Bad trees and good leaves

Warning: Some Poplars are Real Problems

You know how I’ve been saying that this is a great time of year to plant trees? Well, I should add that not all trees should be planted. Pestiferous Darci in DC emails that she planted a “hybrid poplar “in 2008, and two similar saplings have shot up nearby, one right through her deck! She wants to know if cutting the little trees down will adversely affect the main tree.

Ha! You should be so lucky, Darci! Many species of poplar
are notorious for having aggressive root systems that
attack pipes and paving, and for ‘suckering'; that is,
sending up these kinds of adventurous shoots. And those
shoots will keep on coming, even after you cut the main
tree down. I’d remove the entire mess—main tree, little
trees and all the roots—before you have even bigger

Research Trees BEFORE You Plant Them

Darci’s sad tale of the young poplar she planted that’s
sending up unwanted shoots all over the place illustrates
what can happen when you fall for the wrong kind of tree.
You should always research the habits—good and bad—of
specific trees before you buy.

Poplars are notorious for causing problems with
adventurous root systems, as are willows and locust trees.
And fast growing, inexpensive trees like the Bradford pear
are despised for having extremely weak branches that seem
to just be waiting for the first weather event to shatter.
High-quality, well-behaved trees are a great investment,
and they’re often a bargain at this time of year. But a
cheap tree is just that; a bad investment that will cause
you all kinds of headaches for years to come.

Leaf Mulch? Its All Around If You Could But See!

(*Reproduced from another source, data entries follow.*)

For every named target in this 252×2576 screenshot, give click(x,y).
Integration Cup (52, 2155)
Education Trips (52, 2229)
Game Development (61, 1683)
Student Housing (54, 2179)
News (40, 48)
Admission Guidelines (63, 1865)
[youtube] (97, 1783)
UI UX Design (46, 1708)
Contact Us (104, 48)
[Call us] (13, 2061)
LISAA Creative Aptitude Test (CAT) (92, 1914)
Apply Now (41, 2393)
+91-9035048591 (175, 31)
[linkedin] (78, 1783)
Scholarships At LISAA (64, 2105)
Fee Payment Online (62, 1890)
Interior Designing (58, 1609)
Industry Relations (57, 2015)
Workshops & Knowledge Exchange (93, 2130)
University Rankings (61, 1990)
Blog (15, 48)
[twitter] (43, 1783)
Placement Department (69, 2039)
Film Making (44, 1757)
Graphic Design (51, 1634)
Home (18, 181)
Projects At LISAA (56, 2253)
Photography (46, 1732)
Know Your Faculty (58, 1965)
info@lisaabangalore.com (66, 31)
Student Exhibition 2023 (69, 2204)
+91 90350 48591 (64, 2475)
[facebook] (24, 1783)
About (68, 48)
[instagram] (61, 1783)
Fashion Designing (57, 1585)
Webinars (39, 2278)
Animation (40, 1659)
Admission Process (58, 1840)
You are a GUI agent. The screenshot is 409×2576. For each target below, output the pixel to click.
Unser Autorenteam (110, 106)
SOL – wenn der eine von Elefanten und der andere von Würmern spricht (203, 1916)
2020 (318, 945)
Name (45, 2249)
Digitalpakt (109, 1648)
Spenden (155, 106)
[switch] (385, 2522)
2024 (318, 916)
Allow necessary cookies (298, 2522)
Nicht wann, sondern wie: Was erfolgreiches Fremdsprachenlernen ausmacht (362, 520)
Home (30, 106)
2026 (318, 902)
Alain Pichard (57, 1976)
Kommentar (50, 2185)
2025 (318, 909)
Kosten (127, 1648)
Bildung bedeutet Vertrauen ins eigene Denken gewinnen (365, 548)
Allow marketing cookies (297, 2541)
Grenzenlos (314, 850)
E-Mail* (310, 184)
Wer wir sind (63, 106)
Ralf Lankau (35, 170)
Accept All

Ken in Jessup, Maryland writes: “Heard you talking about
leaf mulch. I’ve never seen it. Where can I get some? I
need it for six roses and six azaleas. Garden centers
don’t seem to know anything about non-wood mulch.”
That’s not surprising, Ken. Despite its capacity to damage
homes and cars with mold spores (especially artillery
fungus) and kill nearby plants, wood mulch is heavily
marketed and highly profitable. It’s a great example of
“everybody does it and everybody who does it is wrong”.
Shredded leaf mulch causes no nuisance mold problems,
feeds and protects plants and prevents weeds just as well
as nasty chipped wood. But you don’t buy it—you make it!
Get an inexpensive blower vac, suck up all the leaves on
your property and then use the shredded result to mulch
your plants.

Think Before You Mulch

In our last thrilling episode, Ken asked where to find my
recommended leaf mulch for his azaleas and roses. The
answer, of course, is all around; leaf mulch is free for
the shredding!

But I’m concerned about his basic request, and the growing
tendency for people to mulch their landscapes to death.
Newly planted trees and shrubs can benefit from a mulch of
an inch or two of well-shredded leaves to prevent their
roots heaving out of the soil over winter—but established
plants don’t need any mulch.

And no plant needs wood mulch or these ridiculous blankies
of mulch wrapped around their base. Such “protection” is
actually an invitation for mice and voles to gnaw away at
the bark and for rot and disease to destroy the plant.
If you have mulch touching any of your plants, move it
back now—so that there’s at least a few inches of open
area all around the trunk or stem of the plants.

Make ‘Black Friday’ a Black GOLD Friday!

It’s almost Turkey Time! And if you have that nice long
weekend off coming up, consider using some of the time to
claim Nature’s finest resource for your landscape. The
leaves that fall from our trees are filled with the
perfect blend of minerals and nutrients to make and keep
your plants healthy; either in the form of shredded leaf
mulch or compost made from those fall leaves.

Just shred the leaves up with a blower/vac on its reverse
setting and use them as mulch. (Don’t touch the plants
with mulch; start a few inches away from the trunk.)
Or store your shredded leaves in bags for mulching time
next Spring.

If you stack them up in a big open pile or bin outdoors,
shredded leaves alone will eventually become compost.
But if you mix in lots of spent coffee grounds as you go,
they’ll become high-quality black gold by next Spring.
Either way, compost and shredded leaves are better mulches
than wood, safer than wood—and they’re free!